◆ **PROBLEM TO WORK ON**:
What are the lines, copied exactly, from the one containing "This screenshot has width=2007, height=793." through the last line of the records below, both included?

◆ **DATA RECORDS**:
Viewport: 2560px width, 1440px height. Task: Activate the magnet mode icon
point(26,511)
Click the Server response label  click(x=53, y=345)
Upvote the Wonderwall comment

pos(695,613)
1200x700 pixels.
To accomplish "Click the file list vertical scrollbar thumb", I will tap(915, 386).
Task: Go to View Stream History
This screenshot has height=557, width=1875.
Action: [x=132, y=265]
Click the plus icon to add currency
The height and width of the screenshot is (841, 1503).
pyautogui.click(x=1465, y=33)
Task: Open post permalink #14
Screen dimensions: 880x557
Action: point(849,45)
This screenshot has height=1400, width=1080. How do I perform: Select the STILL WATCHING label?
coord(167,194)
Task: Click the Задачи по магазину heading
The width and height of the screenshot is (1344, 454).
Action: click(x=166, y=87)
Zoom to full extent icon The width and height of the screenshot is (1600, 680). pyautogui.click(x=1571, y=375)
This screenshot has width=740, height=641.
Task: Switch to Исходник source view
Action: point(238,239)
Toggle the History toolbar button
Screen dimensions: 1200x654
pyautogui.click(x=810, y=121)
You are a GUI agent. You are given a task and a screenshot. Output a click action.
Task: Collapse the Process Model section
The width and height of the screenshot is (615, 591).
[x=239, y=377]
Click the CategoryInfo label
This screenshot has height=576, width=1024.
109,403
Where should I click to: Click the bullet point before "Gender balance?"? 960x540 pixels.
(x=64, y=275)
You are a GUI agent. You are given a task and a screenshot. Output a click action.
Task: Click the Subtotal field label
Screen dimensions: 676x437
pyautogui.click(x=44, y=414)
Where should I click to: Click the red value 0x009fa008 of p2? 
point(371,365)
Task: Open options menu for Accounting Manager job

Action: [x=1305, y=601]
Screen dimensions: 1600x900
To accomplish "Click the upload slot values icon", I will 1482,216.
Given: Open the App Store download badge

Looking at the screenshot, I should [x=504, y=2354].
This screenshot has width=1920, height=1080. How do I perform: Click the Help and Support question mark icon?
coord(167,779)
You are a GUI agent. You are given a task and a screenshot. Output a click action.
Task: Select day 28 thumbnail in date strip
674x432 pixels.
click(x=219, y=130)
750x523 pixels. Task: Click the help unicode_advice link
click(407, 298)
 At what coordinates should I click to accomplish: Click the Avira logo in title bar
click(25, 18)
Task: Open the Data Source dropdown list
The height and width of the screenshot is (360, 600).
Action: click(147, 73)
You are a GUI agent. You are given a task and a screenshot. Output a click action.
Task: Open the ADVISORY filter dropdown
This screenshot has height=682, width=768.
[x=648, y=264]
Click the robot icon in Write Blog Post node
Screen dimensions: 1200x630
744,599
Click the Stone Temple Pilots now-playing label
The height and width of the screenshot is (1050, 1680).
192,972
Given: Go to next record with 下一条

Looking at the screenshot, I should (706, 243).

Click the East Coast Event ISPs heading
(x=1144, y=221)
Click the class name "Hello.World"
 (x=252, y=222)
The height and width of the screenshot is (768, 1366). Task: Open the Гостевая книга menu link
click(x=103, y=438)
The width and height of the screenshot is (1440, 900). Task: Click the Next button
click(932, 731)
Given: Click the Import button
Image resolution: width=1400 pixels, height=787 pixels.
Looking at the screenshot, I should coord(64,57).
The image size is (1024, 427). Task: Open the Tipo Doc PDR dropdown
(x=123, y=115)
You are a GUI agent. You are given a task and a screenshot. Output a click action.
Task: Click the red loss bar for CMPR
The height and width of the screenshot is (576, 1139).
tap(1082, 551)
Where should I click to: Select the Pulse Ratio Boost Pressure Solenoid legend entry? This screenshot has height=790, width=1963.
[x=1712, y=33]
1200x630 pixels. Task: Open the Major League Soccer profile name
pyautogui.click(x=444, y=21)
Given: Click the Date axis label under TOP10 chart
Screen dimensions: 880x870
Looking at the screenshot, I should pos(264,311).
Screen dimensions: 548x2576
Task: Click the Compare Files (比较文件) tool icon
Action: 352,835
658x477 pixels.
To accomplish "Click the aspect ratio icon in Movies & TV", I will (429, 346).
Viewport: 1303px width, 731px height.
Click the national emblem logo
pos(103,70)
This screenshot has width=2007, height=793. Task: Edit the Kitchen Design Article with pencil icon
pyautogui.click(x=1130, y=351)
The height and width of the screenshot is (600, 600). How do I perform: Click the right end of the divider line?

◆ **EXPECTED OUTPUT**:
This screenshot has width=2007, height=793. Task: Edit the Kitchen Design Article with pencil icon
pyautogui.click(x=1130, y=351)
The height and width of the screenshot is (600, 600). How do I perform: Click the right end of the divider line?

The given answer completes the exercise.